L'Algérie ne semble visiblement pas prête à coopérer avec la France pour fait avancer l'enquête sur les conditions de la mort des moines de Tibéhirine, enlevés et tués en Algérie en 1996. Alors que l'Algérie s'était engagée à l’automne dernier à accueillir les experts et les magistrats pour l'exhumation des crânes, le juge antiterroriste Marc Trévidic a dû, une nouvelle fois, renoncer à se rendre sur place pour mener des expertises. Cette visite était prévue à partir de samedi, mais faute d'invitation officielle d'Alger, les experts et les magistrats ne pourront pas faire le déplacement.

"Pas vraiment une surprise". Un scénario similaire s'était déjà produit en février dernier. A l'époque, l'Algérie avait prétexté que la venue des experts intervenait au moment de l'élection présidentielle. "Une nouvelle fois, c'est une grosse déception pour les familles des moines. Mais, ce n'est pas vraiment une surprise, cela fait 20 ans que les autorités algériennes ne cessent d'opposer l'opacité et le manque de transparence, avec la justice française", a réagi Me Patrick Baudoin, l'avocat des familles.

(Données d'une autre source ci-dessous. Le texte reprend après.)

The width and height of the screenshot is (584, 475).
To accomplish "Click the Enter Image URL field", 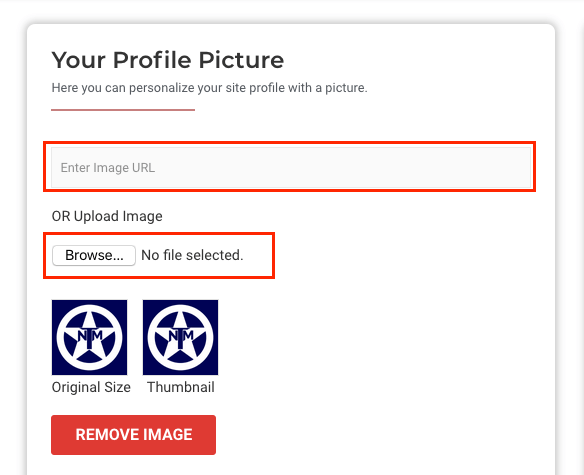I will [x=291, y=167].
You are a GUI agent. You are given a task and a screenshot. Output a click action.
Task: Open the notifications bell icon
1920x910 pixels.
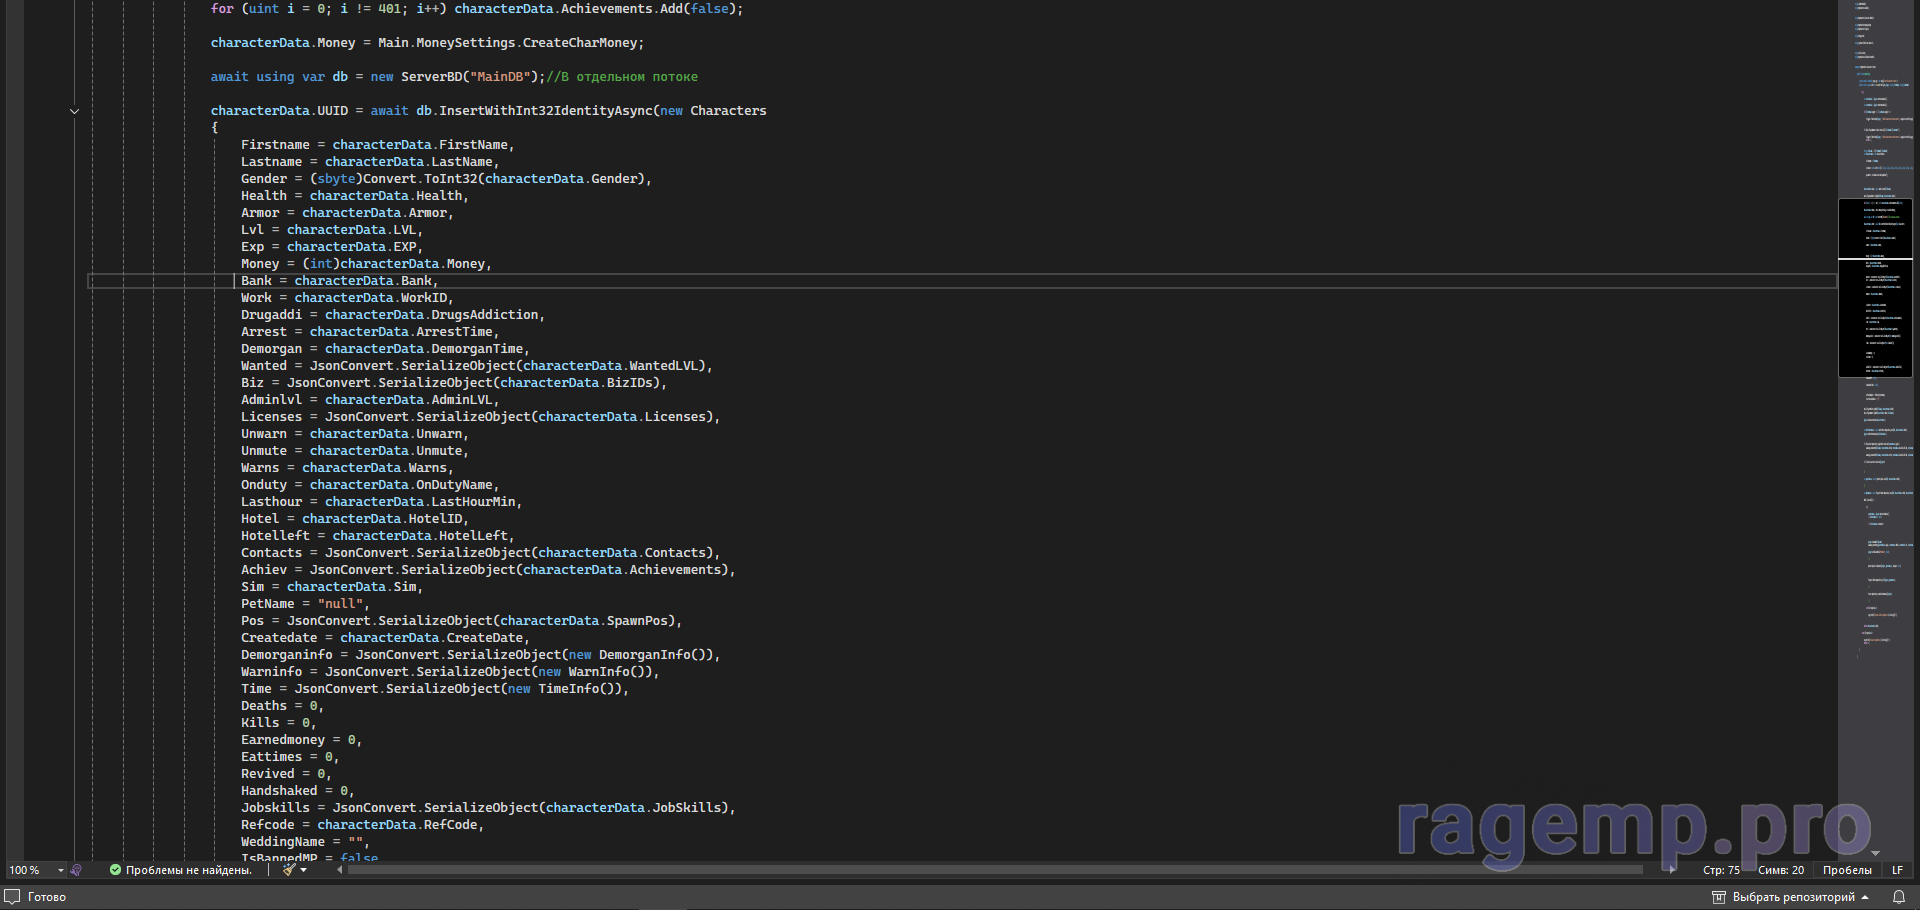(x=1898, y=897)
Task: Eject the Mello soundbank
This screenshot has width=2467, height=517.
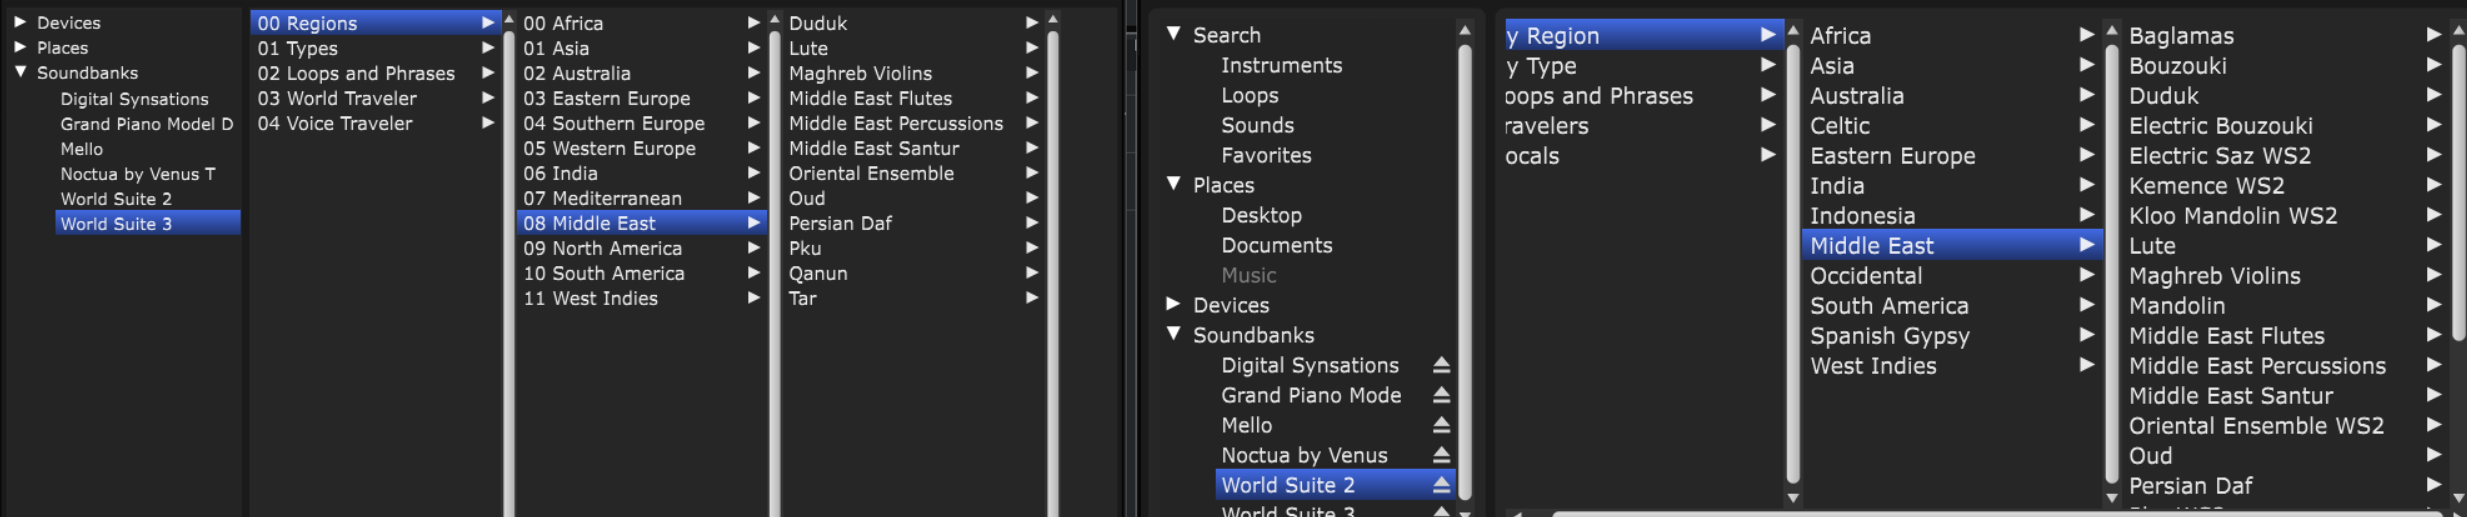Action: point(1441,426)
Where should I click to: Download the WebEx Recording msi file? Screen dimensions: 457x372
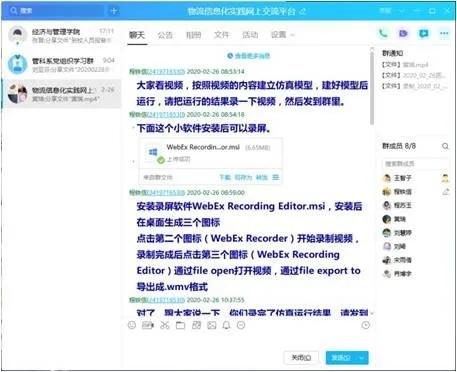[225, 177]
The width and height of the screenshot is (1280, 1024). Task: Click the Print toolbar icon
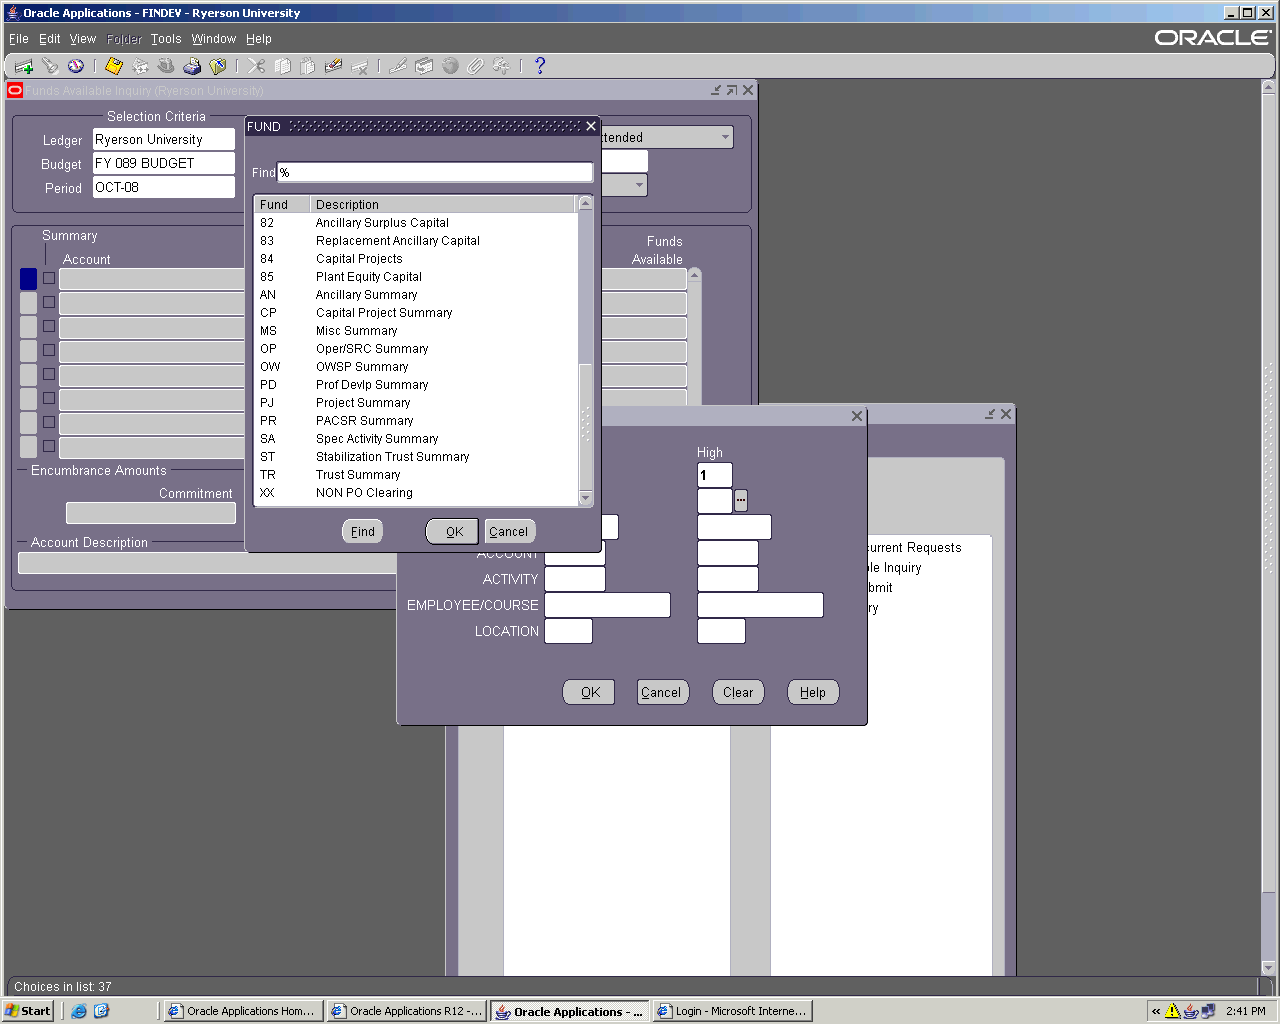click(192, 66)
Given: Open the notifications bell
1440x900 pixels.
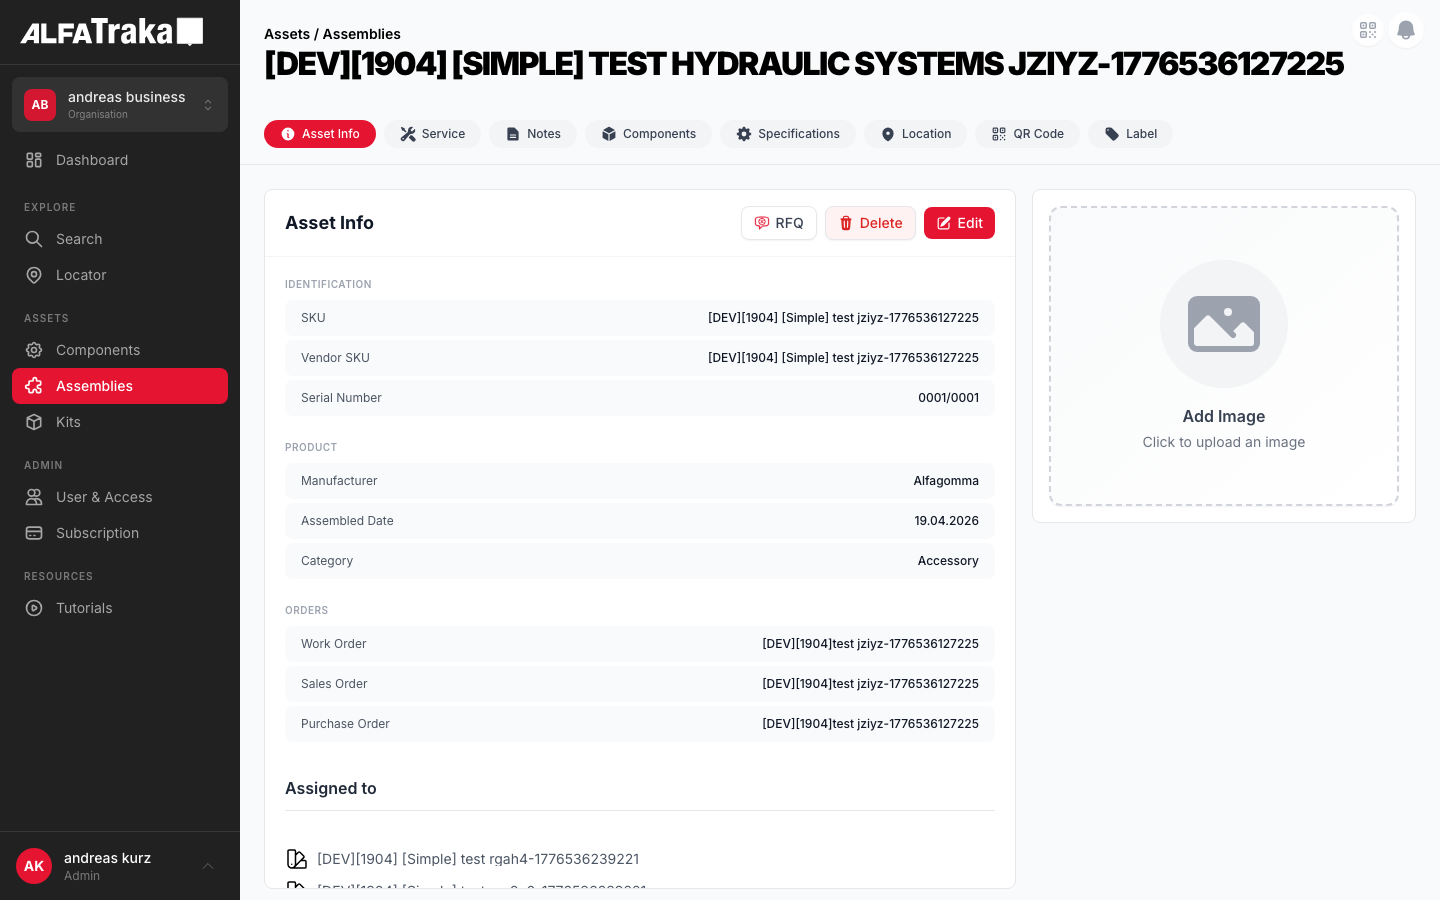Looking at the screenshot, I should click(1406, 30).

Une absence de dépouilles et des questions. Les moines de Tibéhirines ont été enlevés dans la nuit du 26 au 27 mars 1996, dans leur monastère isolé, près de Medea, au sud d'Alger. Les têtes des moines avaient été retrouvées le 30 mai au bord d'une route de montagne. Mais leurs corps ne l'ont jamais été, ce qui a alimenté des rumeurs sur les conditions de leur décès. Alger affirme depuis le début de l'affaire que les sept moines ont été décapités par des islamistes qui les avaient enlevés. Mais après avoir suivi la thèse islamiste, l'enquête judiciaire menée en France s'est réorientée vers une possible bavure de l'armée algérienne.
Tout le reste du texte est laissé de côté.